Reentrant scanner and parser with Aflex and Ayacc

By Stephane Carrez

Version 1.6 of Aflex, the lexical analyzer, and version 1.4 of Ayacc, the Ada parser generator provide numerous improvements to customize the generated scanner and parser. The major change is the support to write a reentrant scanner and parser. Let's have a look at it.

Aflex and Ayacc

What's new in Aflex 1.6

  • Support the flex options %option output, %option nooutput, %option yywrap, %option noinput, %option noyywrap, %option unput, %option nounput, %option bufsize=NNN to better control the generated _IO package.
  • Aflex templates provide more control for tuning the code generation and they are embedded with Advanced Resource Embedder
  • Support to define Ada code block in the scanner that is inserted in the generated scanner
  • New option -P to generate a private Ada package for DFA and IO
  • New directive %option reentrant and %yyvar to generate a recursive scanner
  • New directive %yydecl to allow passing parameters to YYLex or change the default function name

Example of %option directives to tell Aflex to avoid generating several function or procedures and customize the buffer size.

%option nounput
%option noinput
%option nooutput
%option noyywrap
%option bufsize=1024

The tool supports some code block injection at various places in the generated scanner. The code block has the following syntax where <block-name> is the name of the code block:

%<block-name> {
  -- Put Ada code here
}

The %yytype code block can contain type declaration, function and procedure declarations.

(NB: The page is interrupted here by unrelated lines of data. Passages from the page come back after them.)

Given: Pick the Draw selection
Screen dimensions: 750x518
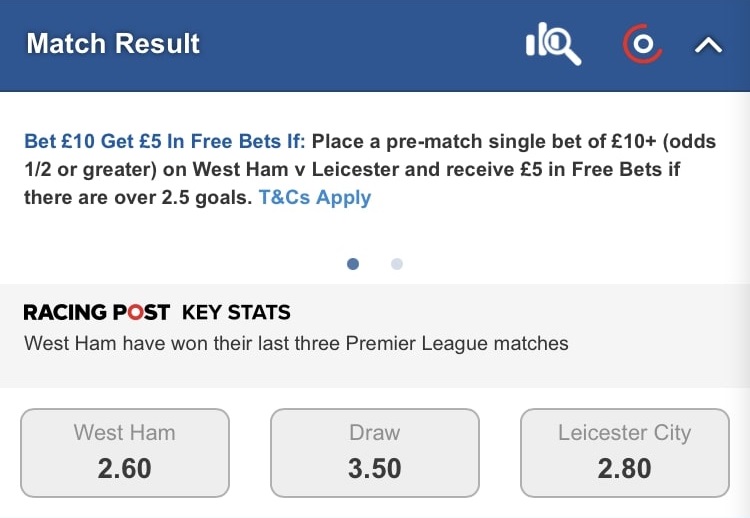Looking at the screenshot, I should pyautogui.click(x=375, y=452).
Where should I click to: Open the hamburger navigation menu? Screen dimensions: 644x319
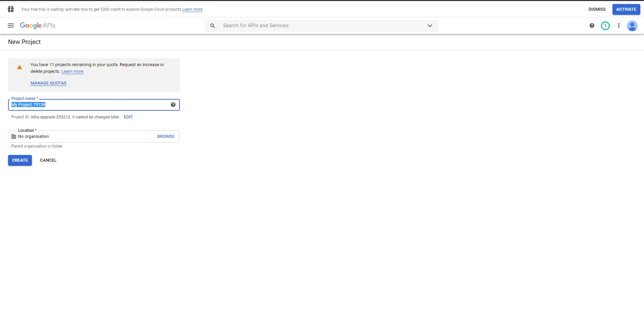(11, 25)
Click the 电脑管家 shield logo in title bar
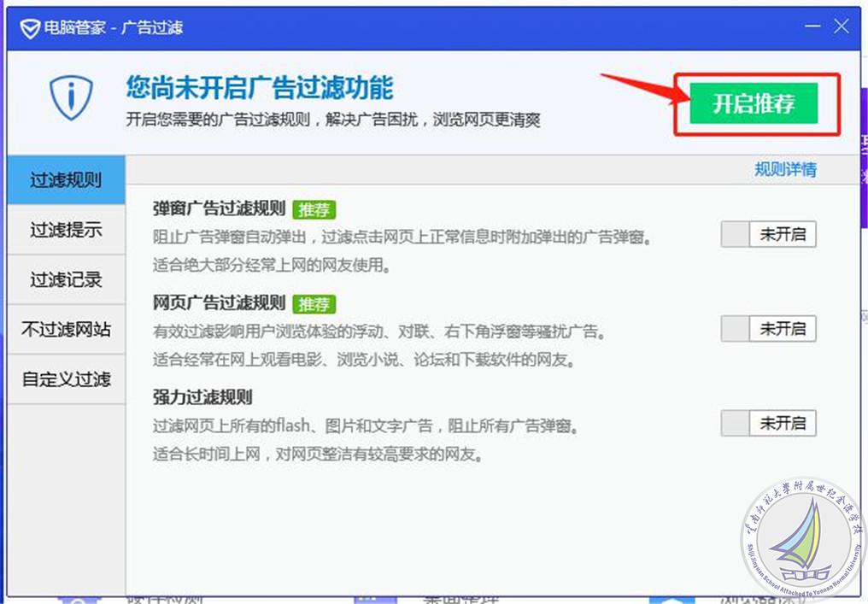Screen dimensions: 868x604 tap(31, 28)
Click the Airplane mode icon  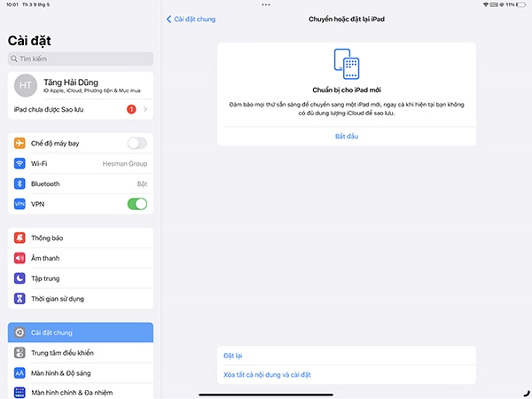click(20, 143)
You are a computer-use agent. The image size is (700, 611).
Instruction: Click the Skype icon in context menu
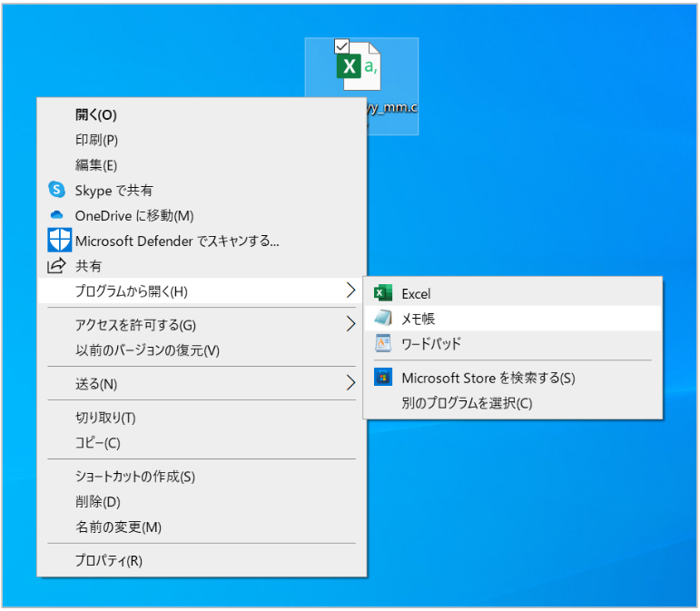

It is injected within the YYLex function in the declaration part. The %yyinit code block can contain statements that are executed at beginning of the YYLex function. The %yyaction code block can contain statements that are executed before running any action. The %yywrap code block can contain statements which are executed when the end of current file is reached to start parsing a next input.

What's new in Ayacc 1.4

  • Support the Bison %define variable value option to configure the parser generator
  • Support the Bison %code name { ... } directive to insert code verbatim into the output parser
  • Recognize some Bison variables api.pure, api.private, parse.error, parse.stacksize, parse.name, parse.params, parse.yyclearin, parse.yyerrok, parse.error
  • New option -S skeleton to allow using an external skeleton file for the parser generator
  • Ayacc templates provide more control for tuning the code generation and they are embedded with Advanced Resource Embedder
  • New option -P to generate a private Ada package for the tokens package
  • Improvement to allow passing parameters to YYParse for the grammar rules
  • New %lex directive to control the call of YYLex function
  • Fix #6: ayacc gets stuck creating an infinitely large file after encountering a comment in an action

The generator supports two code block injections, the first one decl is injected in the YYParse procedure declaration and the init is injected as first statements to be executed only once when the procedure is called. The syntax is borrowed from the Bison parser:

%code decl {
   -- Put Ada declarations
}
%code init {
   -- Put Ada statements
}

Some other Bison like improvements have been introduced to control the generation of the parser code.

%define parse.error true
%define parse.stacksize 256
%define parse.yyclearin false
%define parse.yyerrok false
%define parse.name MyParser

How to use

The easiest way to use Ayacc and Aflex is to use Alire, get the sources, build them and install them. You can do this as follows:

alr get aflex
cd aflex_1.6.0_b3c21d99
alr build
alr install
alr get ayacc
cd ayacc_1.4.0_c06f997f
alr build
alr install

UPDATE: the alr install command is available only with Alire 2.0.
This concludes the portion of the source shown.